## Required work
Your response should consist solely of the lines from the one containing "650x400 pixels." through the final line of the entries, repeated exactly.

Collected data entries:
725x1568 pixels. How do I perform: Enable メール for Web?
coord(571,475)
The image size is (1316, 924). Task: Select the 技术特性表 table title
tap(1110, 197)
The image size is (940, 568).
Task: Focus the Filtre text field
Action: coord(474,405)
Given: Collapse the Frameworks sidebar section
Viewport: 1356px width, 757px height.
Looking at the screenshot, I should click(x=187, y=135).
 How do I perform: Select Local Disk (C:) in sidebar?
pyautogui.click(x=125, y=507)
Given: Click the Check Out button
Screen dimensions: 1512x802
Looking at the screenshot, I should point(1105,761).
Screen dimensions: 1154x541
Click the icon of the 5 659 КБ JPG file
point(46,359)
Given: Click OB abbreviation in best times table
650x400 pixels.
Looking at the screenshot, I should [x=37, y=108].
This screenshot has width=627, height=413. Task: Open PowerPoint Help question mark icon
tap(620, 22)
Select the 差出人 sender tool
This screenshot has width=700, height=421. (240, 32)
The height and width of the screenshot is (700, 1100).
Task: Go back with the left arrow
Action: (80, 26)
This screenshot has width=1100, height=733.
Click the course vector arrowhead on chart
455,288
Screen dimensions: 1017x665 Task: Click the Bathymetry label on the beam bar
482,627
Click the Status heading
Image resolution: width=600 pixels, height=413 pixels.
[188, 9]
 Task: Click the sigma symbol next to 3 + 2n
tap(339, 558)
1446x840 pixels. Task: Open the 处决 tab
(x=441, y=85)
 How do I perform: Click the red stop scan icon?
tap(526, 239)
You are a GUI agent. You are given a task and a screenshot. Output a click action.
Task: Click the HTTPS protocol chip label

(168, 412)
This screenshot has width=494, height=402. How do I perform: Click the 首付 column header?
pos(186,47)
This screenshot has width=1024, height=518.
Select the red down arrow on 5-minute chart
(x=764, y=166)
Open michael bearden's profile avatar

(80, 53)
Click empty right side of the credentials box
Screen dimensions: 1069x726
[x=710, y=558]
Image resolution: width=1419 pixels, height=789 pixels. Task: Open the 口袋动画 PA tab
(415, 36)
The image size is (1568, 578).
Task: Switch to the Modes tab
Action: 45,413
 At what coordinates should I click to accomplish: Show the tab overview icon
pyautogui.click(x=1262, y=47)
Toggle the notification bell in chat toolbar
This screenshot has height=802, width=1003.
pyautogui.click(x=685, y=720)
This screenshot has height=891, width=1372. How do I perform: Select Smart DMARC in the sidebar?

## Solution to the problem
650x400 pixels.
Looking at the screenshot, I should [x=37, y=108].
This screenshot has width=627, height=413. Task: Open PowerPoint Help question mark icon
tap(620, 22)
Select the 差出人 sender tool
This screenshot has width=700, height=421. (240, 32)
The height and width of the screenshot is (700, 1100).
Task: Go back with the left arrow
Action: (80, 26)
This screenshot has width=1100, height=733.
Click the course vector arrowhead on chart
455,288
Screen dimensions: 1017x665 Task: Click the Bathymetry label on the beam bar
482,627
Click the Status heading
Image resolution: width=600 pixels, height=413 pixels.
[188, 9]
 Task: Click the sigma symbol next to 3 + 2n
tap(339, 558)
1446x840 pixels. Task: Open the 处决 tab
(x=441, y=85)
 How do I perform: Click the red stop scan icon?
tap(526, 239)
You are a GUI agent. You are given a task and a screenshot. Output a click action.
Task: Click the HTTPS protocol chip label

(168, 412)
This screenshot has width=494, height=402. How do I perform: Click the 首付 column header?
pos(186,47)
This screenshot has width=1024, height=518.
Select the red down arrow on 5-minute chart
(x=764, y=166)
Open michael bearden's profile avatar

(80, 53)
Click empty right side of the credentials box
Screen dimensions: 1069x726
[x=710, y=558]
Image resolution: width=1419 pixels, height=789 pixels. Task: Open the 口袋动画 PA tab
(415, 36)
The image size is (1568, 578).
Task: Switch to the Modes tab
Action: 45,413
 At what coordinates should I click to accomplish: Show the tab overview icon
pyautogui.click(x=1262, y=47)
Toggle the notification bell in chat toolbar
This screenshot has height=802, width=1003.
pyautogui.click(x=685, y=720)
This screenshot has height=891, width=1372. How do I perform: Select Smart DMARC in the sidebar?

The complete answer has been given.